### Tasks:
1. The childhood Christmas story names several jobs that the other fathers might have done for a living. List those jobs.
2. Reproduce the passage of the childhood Christmas story between "The following Monday, a" and "and good cheer.", inclusive.

------ Excerpted passage ------

“A Christmas Carol” is the much loved seasonal tale of a miserable old miser shown the error of his ways and embracing the spirit of Christmas. This, well, this it isn’t that.
Almost forty years ago, when winter’s were proper “newspaper on the windscreen at night” winters, I found myself only a few short days away from Christmas. I’d just broken up from school for the holidays and there was a single frantic weekend before the big day, with all the presents for the family still to buy.
Through unacceptable levels of thrift for a small boy and a curious charitable quirk, unusually this particular year I had accrued quite a pot of cash. Oddly our RE teacher at school, who did everything other than teach us RE, had challenged us to raise money for a local charity pledging us a third back out of his own pocket on anything we raised as an incentive. Usually the sums raised by my classmates would range from an unenthusiastic few pence to maybe a pound, however they didn’t have fathers who “worked” down Birmingham’s wholesale market. Whatever the other father’s did for a living, bankers, doctors, solicitors, architects none had a direct line to the well of human generosity that existed in an old fashioned market. The morning that I’d given my old man the donation form and small bag to hand around to his market mates he’d returned home with a little over £150 stuffed inside it. The fact that half of them were “three sheets to the wind” when he’d asked them had absolutely nothing to do with it.
The following Monday, a startled but unchurlish RE teacher duly coughed up the promised third, fifty quid in crisp notes. I was all set for a Christmas of untold Dickensian generosity and good cheer.

------ Data lines ------

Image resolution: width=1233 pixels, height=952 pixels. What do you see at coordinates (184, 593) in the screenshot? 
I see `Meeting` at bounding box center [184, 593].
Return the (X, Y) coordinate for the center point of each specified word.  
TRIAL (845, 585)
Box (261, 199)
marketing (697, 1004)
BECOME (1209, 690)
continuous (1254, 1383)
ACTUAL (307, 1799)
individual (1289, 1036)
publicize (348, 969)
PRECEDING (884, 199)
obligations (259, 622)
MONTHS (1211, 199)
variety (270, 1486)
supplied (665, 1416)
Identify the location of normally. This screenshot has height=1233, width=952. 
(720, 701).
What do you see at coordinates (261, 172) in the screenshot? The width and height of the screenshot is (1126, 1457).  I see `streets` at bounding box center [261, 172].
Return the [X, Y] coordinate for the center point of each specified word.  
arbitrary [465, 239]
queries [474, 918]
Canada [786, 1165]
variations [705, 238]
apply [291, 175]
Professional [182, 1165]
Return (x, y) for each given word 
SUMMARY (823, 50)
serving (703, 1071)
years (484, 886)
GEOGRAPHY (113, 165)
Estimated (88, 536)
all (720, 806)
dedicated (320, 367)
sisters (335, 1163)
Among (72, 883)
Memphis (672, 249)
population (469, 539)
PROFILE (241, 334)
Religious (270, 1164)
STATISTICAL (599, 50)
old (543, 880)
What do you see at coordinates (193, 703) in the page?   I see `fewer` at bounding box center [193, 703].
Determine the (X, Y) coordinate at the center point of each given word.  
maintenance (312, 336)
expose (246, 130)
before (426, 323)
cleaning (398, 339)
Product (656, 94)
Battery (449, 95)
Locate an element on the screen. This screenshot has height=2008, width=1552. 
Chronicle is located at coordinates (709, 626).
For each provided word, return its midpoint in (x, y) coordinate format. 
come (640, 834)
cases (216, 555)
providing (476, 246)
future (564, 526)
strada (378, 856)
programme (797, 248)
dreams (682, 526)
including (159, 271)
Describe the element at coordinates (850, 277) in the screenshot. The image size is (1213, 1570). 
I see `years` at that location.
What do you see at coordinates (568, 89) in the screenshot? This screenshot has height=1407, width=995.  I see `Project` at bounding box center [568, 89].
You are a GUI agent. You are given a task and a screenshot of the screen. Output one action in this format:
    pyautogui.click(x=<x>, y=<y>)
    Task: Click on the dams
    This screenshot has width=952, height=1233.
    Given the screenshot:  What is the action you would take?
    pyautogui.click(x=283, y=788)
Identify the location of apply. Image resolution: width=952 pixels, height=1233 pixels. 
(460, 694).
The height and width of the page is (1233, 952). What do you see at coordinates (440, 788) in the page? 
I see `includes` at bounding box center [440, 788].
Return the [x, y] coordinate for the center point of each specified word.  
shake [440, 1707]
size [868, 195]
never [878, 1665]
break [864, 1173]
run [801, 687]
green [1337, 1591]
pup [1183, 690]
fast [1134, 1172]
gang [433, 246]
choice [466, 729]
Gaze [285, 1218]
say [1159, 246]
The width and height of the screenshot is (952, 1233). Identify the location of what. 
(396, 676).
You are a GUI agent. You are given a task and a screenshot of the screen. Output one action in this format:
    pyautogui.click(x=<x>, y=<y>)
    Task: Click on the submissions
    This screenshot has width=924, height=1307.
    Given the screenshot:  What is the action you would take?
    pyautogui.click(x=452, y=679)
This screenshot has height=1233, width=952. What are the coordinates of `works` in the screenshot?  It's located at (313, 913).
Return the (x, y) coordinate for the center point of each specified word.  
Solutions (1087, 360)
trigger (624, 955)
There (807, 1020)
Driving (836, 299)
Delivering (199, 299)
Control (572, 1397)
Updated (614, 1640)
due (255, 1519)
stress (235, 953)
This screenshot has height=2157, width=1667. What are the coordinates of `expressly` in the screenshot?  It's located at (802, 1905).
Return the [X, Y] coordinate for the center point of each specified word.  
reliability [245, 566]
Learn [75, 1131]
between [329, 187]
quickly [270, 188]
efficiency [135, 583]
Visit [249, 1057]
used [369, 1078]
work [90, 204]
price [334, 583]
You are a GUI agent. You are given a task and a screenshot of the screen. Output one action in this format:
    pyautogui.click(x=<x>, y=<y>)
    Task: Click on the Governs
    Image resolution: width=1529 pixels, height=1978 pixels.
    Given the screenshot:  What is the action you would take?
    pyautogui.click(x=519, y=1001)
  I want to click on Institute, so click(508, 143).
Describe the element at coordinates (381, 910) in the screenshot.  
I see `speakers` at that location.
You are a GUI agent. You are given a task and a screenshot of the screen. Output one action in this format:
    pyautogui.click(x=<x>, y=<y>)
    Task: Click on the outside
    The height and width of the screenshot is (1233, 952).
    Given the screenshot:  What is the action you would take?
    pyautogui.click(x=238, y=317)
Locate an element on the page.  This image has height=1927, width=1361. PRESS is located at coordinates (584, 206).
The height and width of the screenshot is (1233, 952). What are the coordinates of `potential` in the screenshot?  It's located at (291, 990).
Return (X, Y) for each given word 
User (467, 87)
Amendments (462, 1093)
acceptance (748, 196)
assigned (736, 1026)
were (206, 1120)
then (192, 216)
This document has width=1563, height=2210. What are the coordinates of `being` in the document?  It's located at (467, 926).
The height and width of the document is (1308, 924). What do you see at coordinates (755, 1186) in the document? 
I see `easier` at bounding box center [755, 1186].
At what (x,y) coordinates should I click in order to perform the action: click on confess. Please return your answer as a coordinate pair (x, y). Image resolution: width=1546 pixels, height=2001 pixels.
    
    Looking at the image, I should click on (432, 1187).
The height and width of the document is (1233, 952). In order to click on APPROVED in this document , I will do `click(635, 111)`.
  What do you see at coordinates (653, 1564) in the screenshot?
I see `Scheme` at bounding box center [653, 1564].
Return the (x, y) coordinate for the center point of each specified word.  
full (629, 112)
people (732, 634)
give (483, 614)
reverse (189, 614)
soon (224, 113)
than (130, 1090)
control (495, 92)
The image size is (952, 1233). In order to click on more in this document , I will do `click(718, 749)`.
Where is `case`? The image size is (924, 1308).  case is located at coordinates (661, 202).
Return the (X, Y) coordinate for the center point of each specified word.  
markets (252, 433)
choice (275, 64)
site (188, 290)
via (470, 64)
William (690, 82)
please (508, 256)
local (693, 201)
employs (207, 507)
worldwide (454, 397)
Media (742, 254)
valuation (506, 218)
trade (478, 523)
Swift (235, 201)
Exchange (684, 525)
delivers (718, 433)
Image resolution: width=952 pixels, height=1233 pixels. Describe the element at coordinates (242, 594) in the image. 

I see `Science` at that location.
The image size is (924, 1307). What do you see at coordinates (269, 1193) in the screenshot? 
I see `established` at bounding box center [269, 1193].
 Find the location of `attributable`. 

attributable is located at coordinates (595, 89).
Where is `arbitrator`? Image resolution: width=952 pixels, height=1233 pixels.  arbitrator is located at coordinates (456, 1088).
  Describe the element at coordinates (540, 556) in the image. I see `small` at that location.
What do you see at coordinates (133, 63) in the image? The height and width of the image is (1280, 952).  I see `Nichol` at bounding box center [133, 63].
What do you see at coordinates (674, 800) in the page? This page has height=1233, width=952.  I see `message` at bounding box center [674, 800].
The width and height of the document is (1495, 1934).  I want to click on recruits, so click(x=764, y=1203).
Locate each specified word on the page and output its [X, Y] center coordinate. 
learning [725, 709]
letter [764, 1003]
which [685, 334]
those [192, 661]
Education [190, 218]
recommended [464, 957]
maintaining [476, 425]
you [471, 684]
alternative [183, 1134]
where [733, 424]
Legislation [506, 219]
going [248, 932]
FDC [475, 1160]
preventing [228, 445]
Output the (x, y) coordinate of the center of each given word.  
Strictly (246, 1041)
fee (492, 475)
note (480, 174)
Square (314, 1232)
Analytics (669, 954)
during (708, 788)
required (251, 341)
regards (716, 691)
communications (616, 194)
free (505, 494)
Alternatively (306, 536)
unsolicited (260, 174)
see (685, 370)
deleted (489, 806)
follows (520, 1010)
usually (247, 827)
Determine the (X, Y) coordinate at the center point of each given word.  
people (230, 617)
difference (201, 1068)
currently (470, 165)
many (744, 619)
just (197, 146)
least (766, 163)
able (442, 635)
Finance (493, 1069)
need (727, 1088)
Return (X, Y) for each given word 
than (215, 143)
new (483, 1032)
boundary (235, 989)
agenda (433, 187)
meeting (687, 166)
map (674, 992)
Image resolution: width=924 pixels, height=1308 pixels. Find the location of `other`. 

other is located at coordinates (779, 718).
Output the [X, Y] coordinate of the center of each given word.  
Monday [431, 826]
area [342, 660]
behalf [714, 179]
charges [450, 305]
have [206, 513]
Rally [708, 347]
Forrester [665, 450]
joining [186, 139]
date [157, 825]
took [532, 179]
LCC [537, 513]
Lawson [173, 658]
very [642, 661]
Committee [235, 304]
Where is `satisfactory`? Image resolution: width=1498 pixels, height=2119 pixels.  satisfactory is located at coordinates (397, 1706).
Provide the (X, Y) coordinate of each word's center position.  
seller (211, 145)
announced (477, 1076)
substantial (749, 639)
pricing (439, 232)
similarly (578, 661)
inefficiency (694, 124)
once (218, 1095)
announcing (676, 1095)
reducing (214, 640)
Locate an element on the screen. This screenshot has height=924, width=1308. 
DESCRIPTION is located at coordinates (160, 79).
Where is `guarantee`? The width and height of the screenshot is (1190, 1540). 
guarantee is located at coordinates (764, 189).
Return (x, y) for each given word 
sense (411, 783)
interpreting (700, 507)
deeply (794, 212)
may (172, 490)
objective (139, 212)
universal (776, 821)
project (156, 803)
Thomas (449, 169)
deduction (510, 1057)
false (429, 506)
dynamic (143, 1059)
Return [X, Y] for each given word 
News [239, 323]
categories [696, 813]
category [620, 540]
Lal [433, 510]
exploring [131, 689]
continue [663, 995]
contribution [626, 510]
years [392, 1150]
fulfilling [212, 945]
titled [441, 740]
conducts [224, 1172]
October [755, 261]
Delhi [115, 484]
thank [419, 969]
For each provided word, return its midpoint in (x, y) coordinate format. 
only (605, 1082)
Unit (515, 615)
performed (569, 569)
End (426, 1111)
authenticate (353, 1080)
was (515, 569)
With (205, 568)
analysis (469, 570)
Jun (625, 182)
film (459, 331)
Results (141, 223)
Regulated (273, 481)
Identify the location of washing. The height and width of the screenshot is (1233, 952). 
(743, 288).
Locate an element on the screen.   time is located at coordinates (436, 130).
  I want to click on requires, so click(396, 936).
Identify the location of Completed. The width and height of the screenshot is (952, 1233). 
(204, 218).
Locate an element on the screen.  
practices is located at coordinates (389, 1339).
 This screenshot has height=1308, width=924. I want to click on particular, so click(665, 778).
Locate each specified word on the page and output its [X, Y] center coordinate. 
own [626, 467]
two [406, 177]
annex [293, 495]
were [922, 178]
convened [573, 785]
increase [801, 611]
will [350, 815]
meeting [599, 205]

------

### Expected outputs:
1. bankers, doctors, solicitors, architects

2.
The following Monday, a startled but unchurlish RE teacher duly coughed up the promised third, fifty quid in crisp notes. I was all set for a Christmas of untold Dickensian generosity and good cheer.